As bargaining for our new contract continues, we are working hard at the negotiating table on the three things we know we deserve and have earned: better pay, affordable health care, and respect for our union. At the same time, we know that in order to take care of ourselves and our families we need to have access to the hours we need to take advantage of fair wages, become eligible for affordable health care, and get the respect we deserve.

 

Over the past several days, we have been out in the stores collecting interest letters from members who want more hours and full-time jobs. Article 11.4 of our current contract outlines the process for making your desire for a full-time job known, and we want to make sure everyone who is interested in more hours has the opportunity to fill out a letter and let Kroger know that we have earned more full-time job opportunities.

 

If you have not had the opportunity to fill out a letter yet, please contact your shop steward or call your representative now so we can make sure you have the opportunity to fill one out as soon as possible. We know that Kroger has been successful and growing over the last four years of our current contract and in order to share in that growth and success we need access to more hours and more full-time jobs.

 

We are going to continue to work at the table, and we need you to continue to stand up in the stores.

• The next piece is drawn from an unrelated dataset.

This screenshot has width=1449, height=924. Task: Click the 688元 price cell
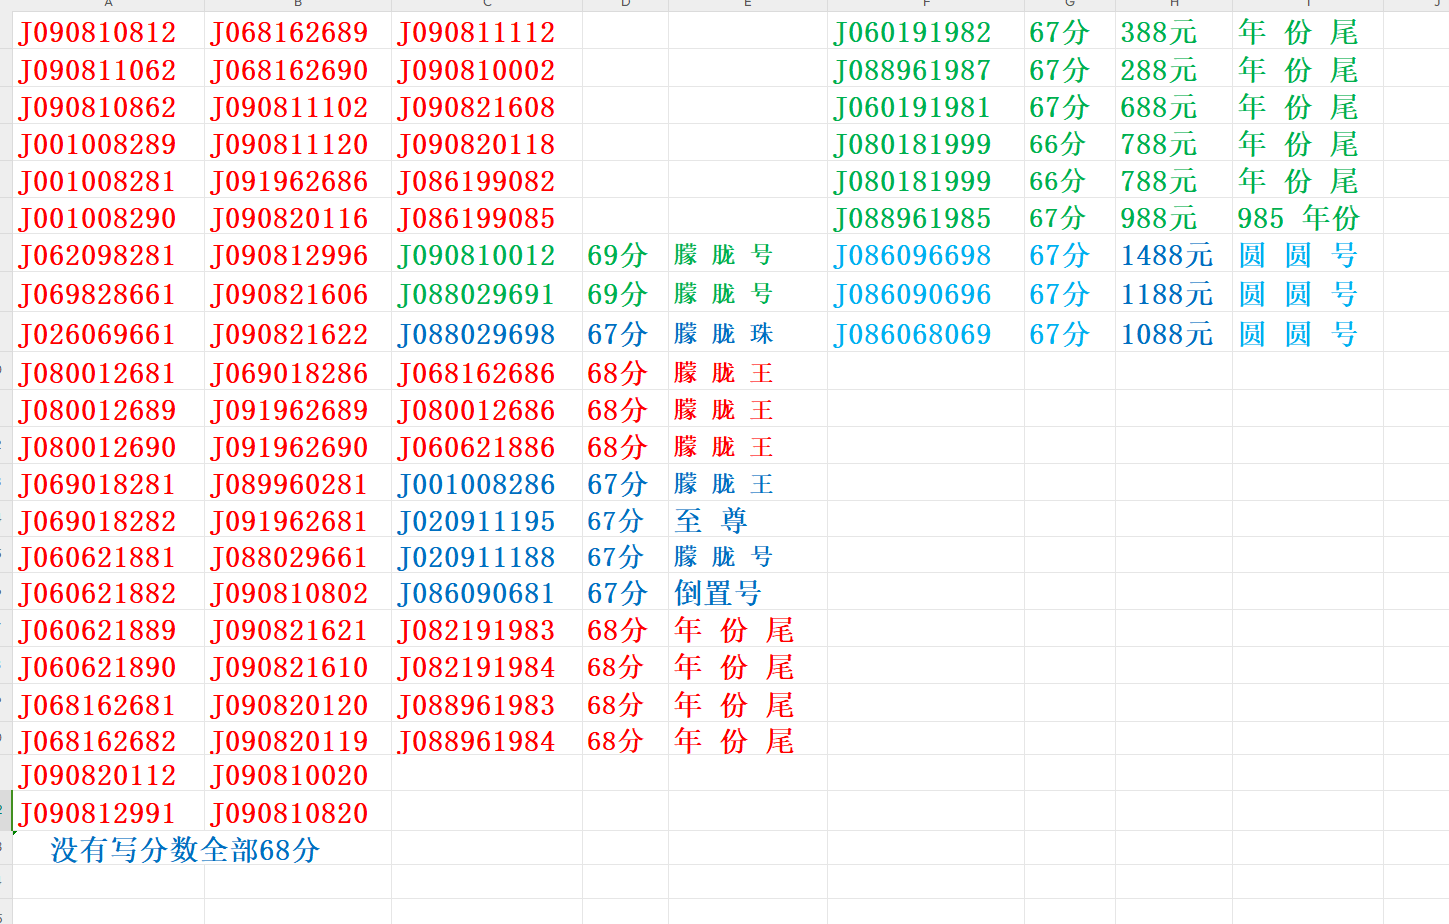1158,108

Sign an interest letter, make sure new employees at your store are joining the union, and if you haven’t yet, sign up for text message alerts so you are the first to get updates by texting “Richmond” to 698-329.

 

We work hard every day and have made Kroger successful in a very competitive market. They have been able to make a profit, open new stores, and buy other chains. We have earned the right to share in that success and are ready to do what it takes to get our fair share and, as always, we will continue to keep you updated every step of the way.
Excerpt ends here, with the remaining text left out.